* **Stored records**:
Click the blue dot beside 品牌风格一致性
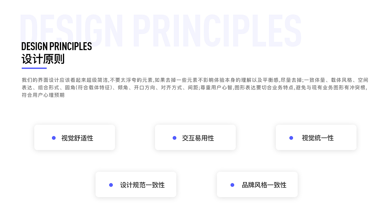Viewport: 391px width, 220px height. point(232,185)
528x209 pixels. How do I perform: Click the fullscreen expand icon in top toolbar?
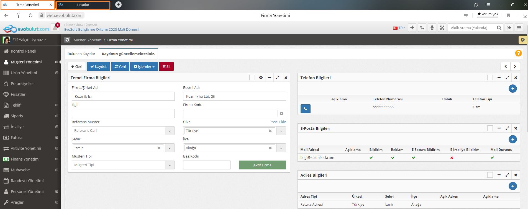(x=442, y=28)
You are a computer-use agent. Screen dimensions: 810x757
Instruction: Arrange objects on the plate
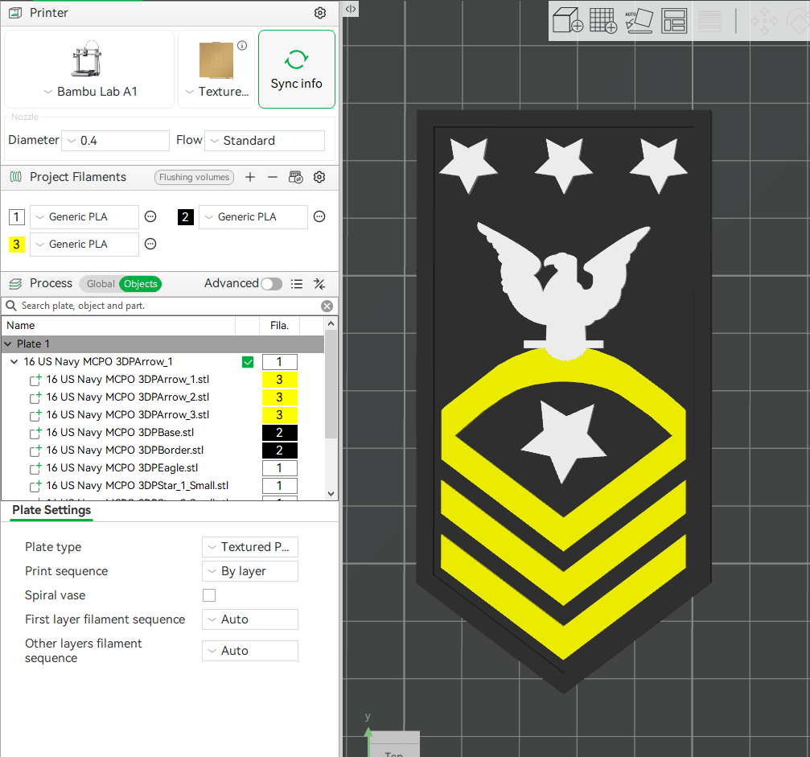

* **Exercise brief**: Please set down every record exactly as it appears, leaving out the pictures.

* **Answer to this task**:
Click the blue dot beside 品牌风格一致性
Viewport: 391px width, 220px height. point(232,185)
528x209 pixels. How do I perform: Click the fullscreen expand icon in top toolbar?
(x=442, y=28)
You are a computer-use agent. Screen dimensions: 810x757
Instruction: Arrange objects on the plate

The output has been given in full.